Crucially, the survey of UK parents with dependent children found that 86% of fathers would have taken more time off at the arrival of their children, but felt restricted by financial factors and employer constraints.

Nine out of 10 parents questioned (93%) felt that employers should give both mums and dads equal parental leave when a new child arrives.

But the majority of fathers (56%) took less than a month off work when their most recent child was born or adopted: the time taken by this group was typically 12 days. By comparison, mums took more than a year off work on average.

The survey revealed that

 

Sarah Morris, Chief People Officer at Aviva said: “Working and looking after children means a constant juggling act and it’s clear that many fathers feel overlooked and under-supported by their employer in this respect. Progress is being made, but our research suggests there’s still a way to go.

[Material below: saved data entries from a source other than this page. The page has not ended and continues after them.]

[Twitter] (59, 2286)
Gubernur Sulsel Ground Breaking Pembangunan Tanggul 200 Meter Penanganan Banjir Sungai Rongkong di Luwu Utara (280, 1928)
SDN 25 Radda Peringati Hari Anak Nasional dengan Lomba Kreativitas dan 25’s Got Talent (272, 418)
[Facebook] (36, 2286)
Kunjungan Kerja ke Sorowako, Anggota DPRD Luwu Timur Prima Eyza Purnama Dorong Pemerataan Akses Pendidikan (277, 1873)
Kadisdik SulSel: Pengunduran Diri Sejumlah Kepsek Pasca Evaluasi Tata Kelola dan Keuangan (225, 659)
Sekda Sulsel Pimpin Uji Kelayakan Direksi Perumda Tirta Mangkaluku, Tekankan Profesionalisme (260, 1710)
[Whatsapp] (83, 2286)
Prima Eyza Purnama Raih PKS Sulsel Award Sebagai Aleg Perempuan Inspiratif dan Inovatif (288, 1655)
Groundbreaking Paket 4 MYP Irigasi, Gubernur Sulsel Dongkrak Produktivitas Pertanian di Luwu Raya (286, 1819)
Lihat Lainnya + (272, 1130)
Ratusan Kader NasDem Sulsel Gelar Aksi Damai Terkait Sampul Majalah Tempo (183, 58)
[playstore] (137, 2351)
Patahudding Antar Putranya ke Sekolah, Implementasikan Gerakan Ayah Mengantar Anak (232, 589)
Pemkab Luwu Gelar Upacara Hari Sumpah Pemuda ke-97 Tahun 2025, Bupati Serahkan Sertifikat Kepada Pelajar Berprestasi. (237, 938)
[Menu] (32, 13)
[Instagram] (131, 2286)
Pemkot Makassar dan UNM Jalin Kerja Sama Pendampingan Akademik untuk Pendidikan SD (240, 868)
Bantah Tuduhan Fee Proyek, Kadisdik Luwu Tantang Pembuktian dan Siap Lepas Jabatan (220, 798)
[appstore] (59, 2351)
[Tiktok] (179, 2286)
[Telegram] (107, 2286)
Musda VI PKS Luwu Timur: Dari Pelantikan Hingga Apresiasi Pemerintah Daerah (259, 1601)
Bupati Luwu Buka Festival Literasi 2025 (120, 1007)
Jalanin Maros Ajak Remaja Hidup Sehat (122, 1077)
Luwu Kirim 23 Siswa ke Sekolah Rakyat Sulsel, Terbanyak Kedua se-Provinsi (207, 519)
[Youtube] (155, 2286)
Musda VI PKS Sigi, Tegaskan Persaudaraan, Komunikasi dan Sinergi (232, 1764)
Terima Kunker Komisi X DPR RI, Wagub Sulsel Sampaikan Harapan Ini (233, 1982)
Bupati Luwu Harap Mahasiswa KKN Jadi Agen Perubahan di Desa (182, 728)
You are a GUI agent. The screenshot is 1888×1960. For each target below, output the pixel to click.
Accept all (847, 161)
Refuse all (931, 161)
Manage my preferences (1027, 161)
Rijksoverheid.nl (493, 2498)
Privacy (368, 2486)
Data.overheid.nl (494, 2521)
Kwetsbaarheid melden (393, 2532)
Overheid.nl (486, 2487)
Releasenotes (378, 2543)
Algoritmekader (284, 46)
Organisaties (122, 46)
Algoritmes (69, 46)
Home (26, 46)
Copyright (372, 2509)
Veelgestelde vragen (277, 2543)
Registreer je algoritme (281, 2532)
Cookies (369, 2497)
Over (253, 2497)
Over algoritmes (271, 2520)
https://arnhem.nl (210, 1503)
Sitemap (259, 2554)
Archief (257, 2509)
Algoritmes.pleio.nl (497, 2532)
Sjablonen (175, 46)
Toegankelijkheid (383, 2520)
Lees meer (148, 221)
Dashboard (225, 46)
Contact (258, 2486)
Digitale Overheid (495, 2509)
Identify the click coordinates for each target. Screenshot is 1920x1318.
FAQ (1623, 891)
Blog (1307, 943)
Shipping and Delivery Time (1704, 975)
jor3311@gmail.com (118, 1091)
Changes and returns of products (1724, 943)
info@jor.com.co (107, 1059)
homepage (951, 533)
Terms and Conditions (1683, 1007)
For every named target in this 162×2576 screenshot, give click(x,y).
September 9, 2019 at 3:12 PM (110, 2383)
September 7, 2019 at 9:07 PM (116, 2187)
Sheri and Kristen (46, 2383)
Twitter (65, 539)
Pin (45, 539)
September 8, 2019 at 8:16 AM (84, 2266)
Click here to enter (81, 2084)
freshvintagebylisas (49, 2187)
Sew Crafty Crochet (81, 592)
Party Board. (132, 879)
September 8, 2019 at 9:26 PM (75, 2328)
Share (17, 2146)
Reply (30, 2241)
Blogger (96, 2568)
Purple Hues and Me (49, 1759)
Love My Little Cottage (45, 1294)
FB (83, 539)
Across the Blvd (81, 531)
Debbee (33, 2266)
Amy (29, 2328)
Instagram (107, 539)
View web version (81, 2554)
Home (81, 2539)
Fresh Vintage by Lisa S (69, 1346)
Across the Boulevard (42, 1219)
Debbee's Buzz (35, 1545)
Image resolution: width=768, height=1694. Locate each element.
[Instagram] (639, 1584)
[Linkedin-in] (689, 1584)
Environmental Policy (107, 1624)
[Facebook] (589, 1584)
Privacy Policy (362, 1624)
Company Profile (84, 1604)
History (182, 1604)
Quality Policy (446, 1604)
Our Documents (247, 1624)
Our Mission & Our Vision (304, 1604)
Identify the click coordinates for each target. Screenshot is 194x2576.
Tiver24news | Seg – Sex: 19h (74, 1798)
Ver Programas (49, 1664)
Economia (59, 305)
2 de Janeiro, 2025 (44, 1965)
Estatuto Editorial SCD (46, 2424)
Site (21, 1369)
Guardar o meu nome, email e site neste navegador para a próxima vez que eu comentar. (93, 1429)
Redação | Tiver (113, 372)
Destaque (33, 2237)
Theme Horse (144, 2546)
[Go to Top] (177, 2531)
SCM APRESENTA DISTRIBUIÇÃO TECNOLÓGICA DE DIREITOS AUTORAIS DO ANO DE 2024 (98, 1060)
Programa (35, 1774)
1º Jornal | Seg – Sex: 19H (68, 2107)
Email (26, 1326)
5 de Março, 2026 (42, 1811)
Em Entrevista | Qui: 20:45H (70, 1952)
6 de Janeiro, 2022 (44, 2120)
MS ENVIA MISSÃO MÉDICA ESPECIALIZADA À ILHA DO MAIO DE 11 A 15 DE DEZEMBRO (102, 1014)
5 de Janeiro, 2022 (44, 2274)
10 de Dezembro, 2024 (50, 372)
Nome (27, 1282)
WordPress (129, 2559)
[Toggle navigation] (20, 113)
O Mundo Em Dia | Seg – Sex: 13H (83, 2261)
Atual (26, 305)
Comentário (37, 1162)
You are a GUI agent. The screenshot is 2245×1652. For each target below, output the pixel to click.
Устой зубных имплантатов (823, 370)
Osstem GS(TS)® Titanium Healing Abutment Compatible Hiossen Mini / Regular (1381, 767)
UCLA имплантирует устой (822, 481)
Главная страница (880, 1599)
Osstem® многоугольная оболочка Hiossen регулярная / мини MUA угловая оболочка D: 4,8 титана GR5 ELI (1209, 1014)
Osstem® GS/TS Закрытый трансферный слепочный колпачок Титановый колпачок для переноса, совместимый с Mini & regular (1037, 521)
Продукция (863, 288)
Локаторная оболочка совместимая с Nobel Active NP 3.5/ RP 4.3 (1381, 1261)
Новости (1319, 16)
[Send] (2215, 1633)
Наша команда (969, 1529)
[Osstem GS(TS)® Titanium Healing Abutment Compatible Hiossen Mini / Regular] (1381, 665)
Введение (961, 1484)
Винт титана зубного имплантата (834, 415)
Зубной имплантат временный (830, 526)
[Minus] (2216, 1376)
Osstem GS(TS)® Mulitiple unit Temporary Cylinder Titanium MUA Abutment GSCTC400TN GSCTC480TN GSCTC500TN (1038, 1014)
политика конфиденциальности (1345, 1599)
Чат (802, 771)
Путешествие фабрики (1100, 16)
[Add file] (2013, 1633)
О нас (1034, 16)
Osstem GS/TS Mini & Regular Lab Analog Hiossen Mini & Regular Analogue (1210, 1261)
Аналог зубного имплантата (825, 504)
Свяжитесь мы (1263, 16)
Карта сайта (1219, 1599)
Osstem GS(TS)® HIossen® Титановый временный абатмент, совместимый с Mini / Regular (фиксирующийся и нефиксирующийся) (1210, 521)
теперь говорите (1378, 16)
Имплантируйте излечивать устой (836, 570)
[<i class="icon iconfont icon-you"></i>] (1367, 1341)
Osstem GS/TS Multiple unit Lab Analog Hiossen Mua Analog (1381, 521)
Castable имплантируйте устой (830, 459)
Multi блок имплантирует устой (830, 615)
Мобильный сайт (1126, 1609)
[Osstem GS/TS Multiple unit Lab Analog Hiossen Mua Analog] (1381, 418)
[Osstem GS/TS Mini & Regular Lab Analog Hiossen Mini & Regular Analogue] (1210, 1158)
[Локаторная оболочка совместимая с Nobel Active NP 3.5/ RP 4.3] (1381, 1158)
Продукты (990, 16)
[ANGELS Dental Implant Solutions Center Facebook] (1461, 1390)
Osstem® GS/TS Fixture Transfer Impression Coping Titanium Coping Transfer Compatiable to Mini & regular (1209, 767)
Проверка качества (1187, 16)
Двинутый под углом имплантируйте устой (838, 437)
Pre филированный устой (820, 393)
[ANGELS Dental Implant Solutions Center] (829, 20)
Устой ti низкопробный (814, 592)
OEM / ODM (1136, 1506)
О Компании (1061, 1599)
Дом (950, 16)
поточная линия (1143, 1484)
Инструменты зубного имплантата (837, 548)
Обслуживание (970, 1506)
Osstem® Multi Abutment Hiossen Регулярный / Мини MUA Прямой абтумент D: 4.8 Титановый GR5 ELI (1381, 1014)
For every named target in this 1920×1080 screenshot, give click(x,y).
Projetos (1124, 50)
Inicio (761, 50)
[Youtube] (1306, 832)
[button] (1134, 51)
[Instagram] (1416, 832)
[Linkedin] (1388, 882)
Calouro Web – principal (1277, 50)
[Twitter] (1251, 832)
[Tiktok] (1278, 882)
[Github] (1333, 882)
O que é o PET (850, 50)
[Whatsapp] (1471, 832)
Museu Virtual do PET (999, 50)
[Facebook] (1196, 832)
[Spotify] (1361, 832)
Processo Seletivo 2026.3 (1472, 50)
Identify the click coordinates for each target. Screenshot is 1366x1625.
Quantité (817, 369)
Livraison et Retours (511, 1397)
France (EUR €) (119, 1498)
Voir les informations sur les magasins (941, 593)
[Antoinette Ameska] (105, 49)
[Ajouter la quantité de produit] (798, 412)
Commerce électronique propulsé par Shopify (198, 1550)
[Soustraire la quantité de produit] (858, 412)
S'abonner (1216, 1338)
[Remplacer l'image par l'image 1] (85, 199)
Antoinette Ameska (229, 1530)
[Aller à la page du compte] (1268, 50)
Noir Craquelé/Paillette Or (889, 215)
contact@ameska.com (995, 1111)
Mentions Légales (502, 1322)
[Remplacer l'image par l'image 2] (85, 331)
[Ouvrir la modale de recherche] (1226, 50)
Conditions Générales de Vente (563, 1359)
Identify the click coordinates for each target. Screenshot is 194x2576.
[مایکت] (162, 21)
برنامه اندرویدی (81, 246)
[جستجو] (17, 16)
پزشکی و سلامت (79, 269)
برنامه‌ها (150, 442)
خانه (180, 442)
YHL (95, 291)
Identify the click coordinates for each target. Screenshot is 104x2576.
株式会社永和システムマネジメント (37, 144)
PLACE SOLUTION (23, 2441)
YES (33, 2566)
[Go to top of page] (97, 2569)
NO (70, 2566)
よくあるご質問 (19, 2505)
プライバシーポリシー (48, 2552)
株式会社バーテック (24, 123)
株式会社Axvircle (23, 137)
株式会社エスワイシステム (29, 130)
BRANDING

“Family-friendly working policies can offer huge benefits to employers and workers alike, whether this means extended parental leave, flexible working, or options for job shares. We hope to see more employers introducing inclusive policies for both men and women, to help working parents strike a balance and get the most out of their lives, inside and outside work.”

The Aviva research also found:

  • 52% of parents believed there should be more support from the government for equal parental leave, while 69% wanted greater assistance for flexible working.
  • When respondents were asked to rank the most important factors when looking for a role, flexible working came second only to salary.
  • The poll found an interest amongst parents for job-sharing options, although only 4% of dads questioned were doing a job-share, compared to 9% of mums.
  • A further 48% of parents said they would consider a job share, but of these, almost two thirds said their employer did not offer them.

Aviva has been practicing what it preaches by having one of the broadest Paternity benefits for their UK staff where they offer men and women equal parental leave with no requirement to share the parental leave between parents.

 

You can read more about Aviva’s own stance on Paternity here.

 

Notes:

*Survey carried out by Censuswide Research 18-30 May 2018, polling 1,000 fathers and 1,000 mothers with children aged 16 and under, across the UK.

**Parental Leave:

Under the Government’s Shared Parental Leave regulation, parents can share up to 50 weeks of leave and up to 37 weeks of pay.

Aviva’s equal parental leave policy entitles male and female employees to 26 weeks each on full basic pay on the arrival of a child. Parents are entitled to 52 weeks of leave of which 26 weeks is paid. On their return, parents will receive support to enable them to adapt back into work and any requests for flexible working will be considered.